Prenups matter most when one or both parties bring significant premarital assets into the marriage: a home owned before the wedding, a business started before the relationship, an inheritance received or expected, retirement accounts built over a career, or professional licenses and practices that took years to build. Without a prenup, any appreciation in those assets during the marriage may be classified as marital property subject to equitable distribution at divorce under O.C.G.A. section 19-5-13.
For business owners, a prenup is often the most important legal document they sign outside of their business formation documents. A business started before marriage with separate funds may be entirely separate property. A business that grew significantly during the marriage with both spouses contributing time, effort, or marital income creates a more complicated picture. A prenup establishes the baseline, defines how growth is treated, and eliminates the need for a $10,000 to $20,000 forensic business valuation at divorce.

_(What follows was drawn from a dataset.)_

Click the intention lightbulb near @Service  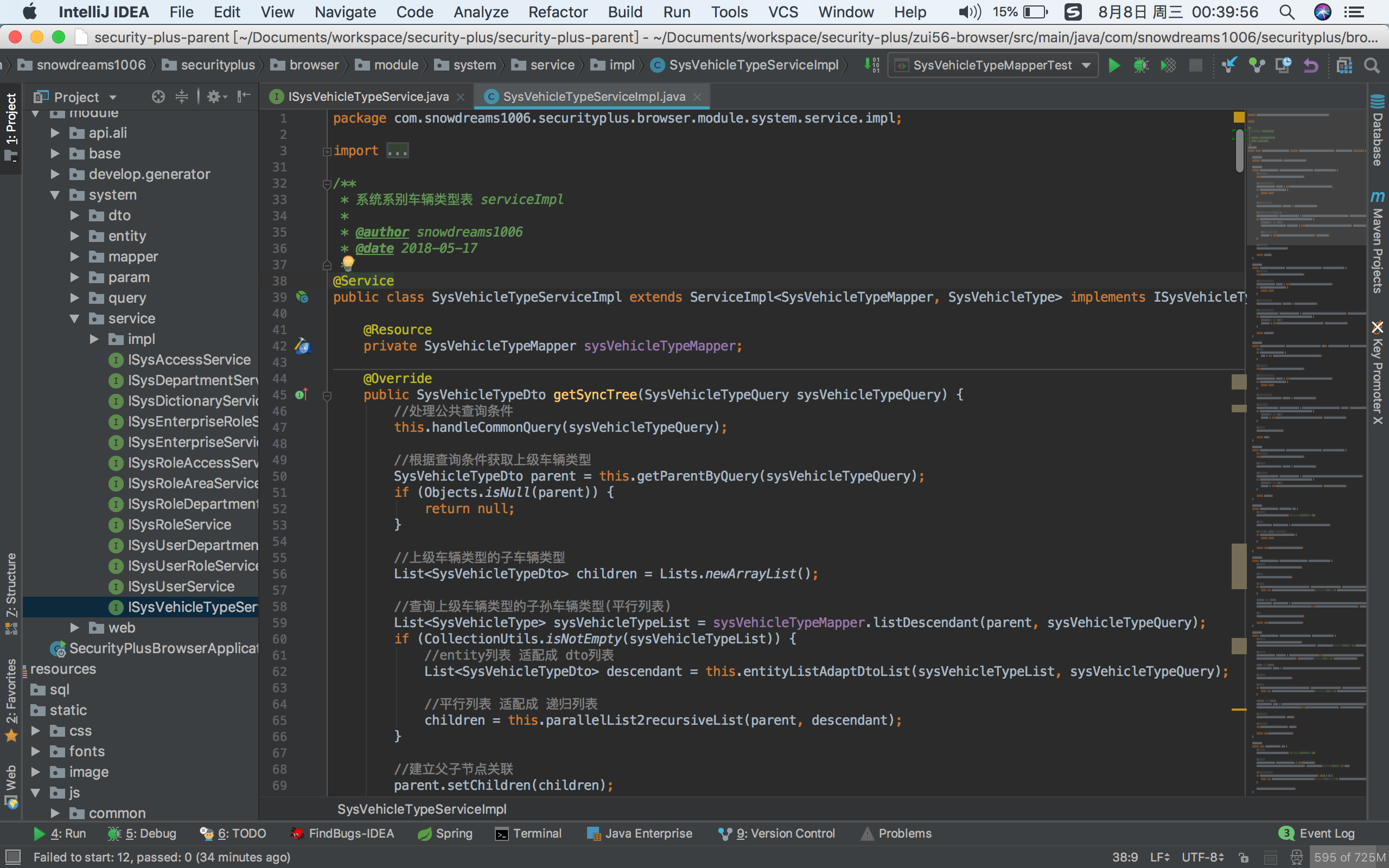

Prenups can also address spousal support: whether alimony will be paid if the marriage ends, how much, and for how long. Because Georgia has no alimony formula and spousal support is entirely discretionary under O.C.G.A. section 19-6-1, agreeing on terms before marriage removes one of the most unpredictable elements of a potential future divorce.

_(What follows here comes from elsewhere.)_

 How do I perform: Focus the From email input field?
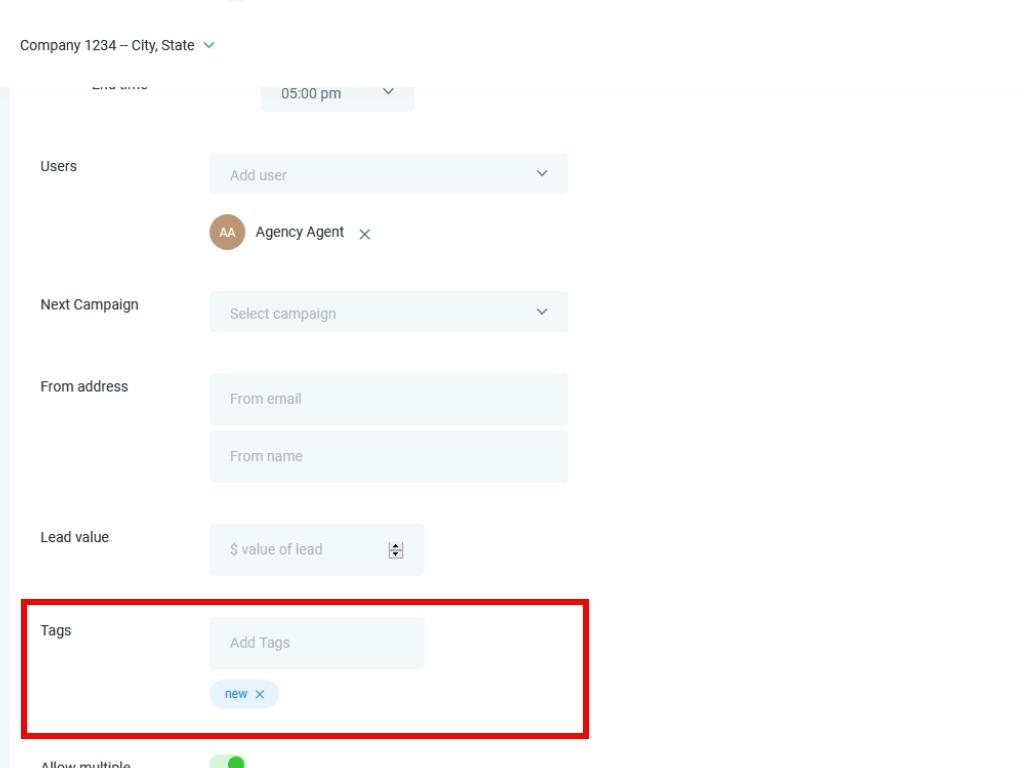389,399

What prenups cannot do: Georgia courts will not enforce prenup provisions that determine child custody, waive or limit a child’s right to support, or contain terms that encourage divorce. These provisions are unenforceable as a matter of law regardless of what the agreement says.

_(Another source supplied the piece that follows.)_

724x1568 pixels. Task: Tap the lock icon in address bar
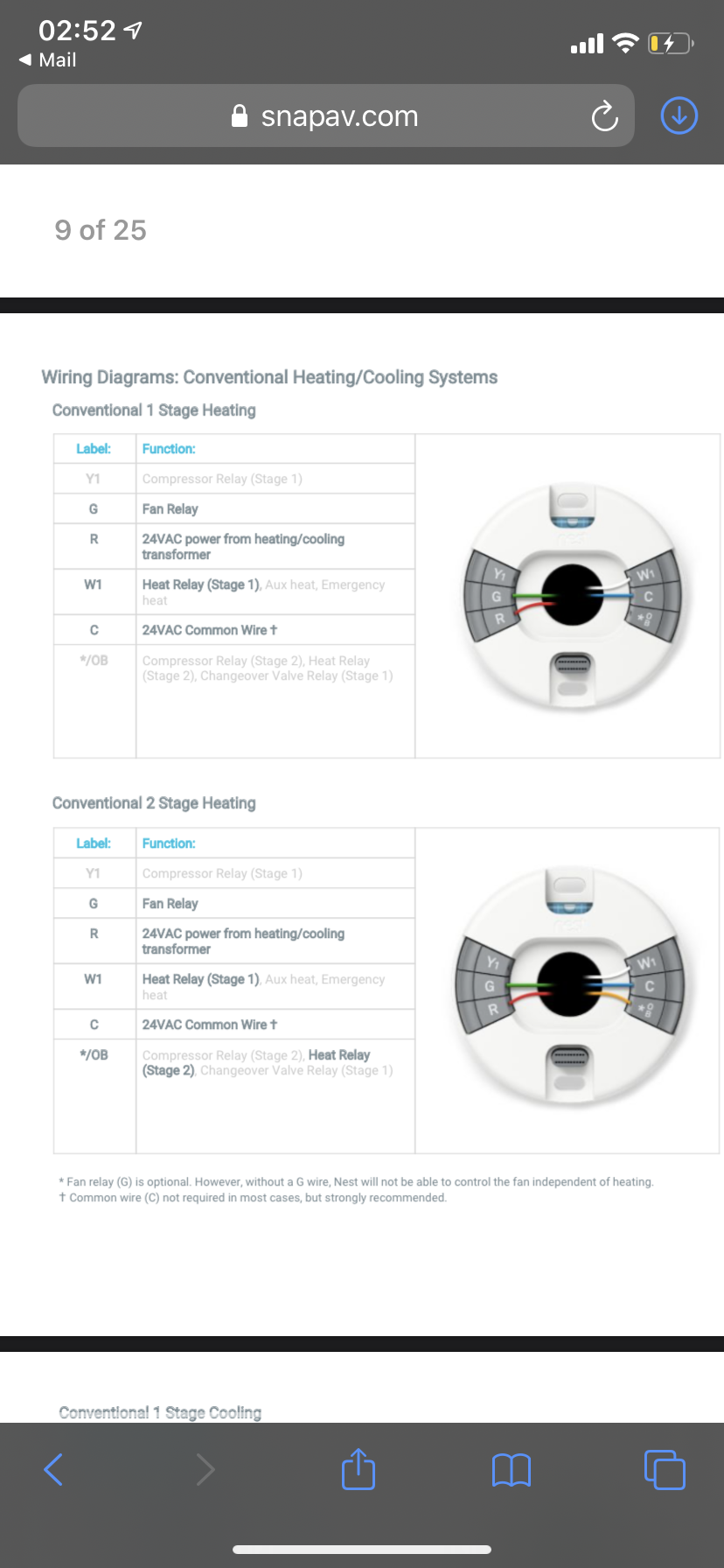click(x=239, y=116)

Timing: Sign at least 30 days before the wedding. A prenup signed the night before the ceremony is vulnerable to a duress challenge. Best practice is to have the agreement signed, reviewed by both parties’ attorneys, and finalized at least 30 days before the date.
Postnuptial Agreements
A postnuptial agreement is signed during the marriage by spouses who are still together. It can address the same financial and support issues as a prenup but is subject to heightened scrutiny because married spouses owe each other fiduciary duties that engaged couples do not.
Georgia courts apply greater fairness scrutiny to postnups than to prenups precisely because of this fiduciary relationship. An agreement that is technically valid from a process standpoint can still be voided if the terms are unconscionable or if one spouse used the other’s trust to extract unfair concessions.
The most common reason couples in North Atlanta seek postnuptial agreements is reconciliation after an affair. The postnup establishes financial consequences for future infidelity, restructures asset division and alimony terms to reflect the breach of trust, and provides the injured spouse with concrete protection that makes continuing the marriage feel workable. Because Georgia already bars a spouse whose adultery caused the divorce from receiving alimony under O.C.G.A. section 19-6-1(b), a postnup can add property division consequences that go beyond what the statute provides.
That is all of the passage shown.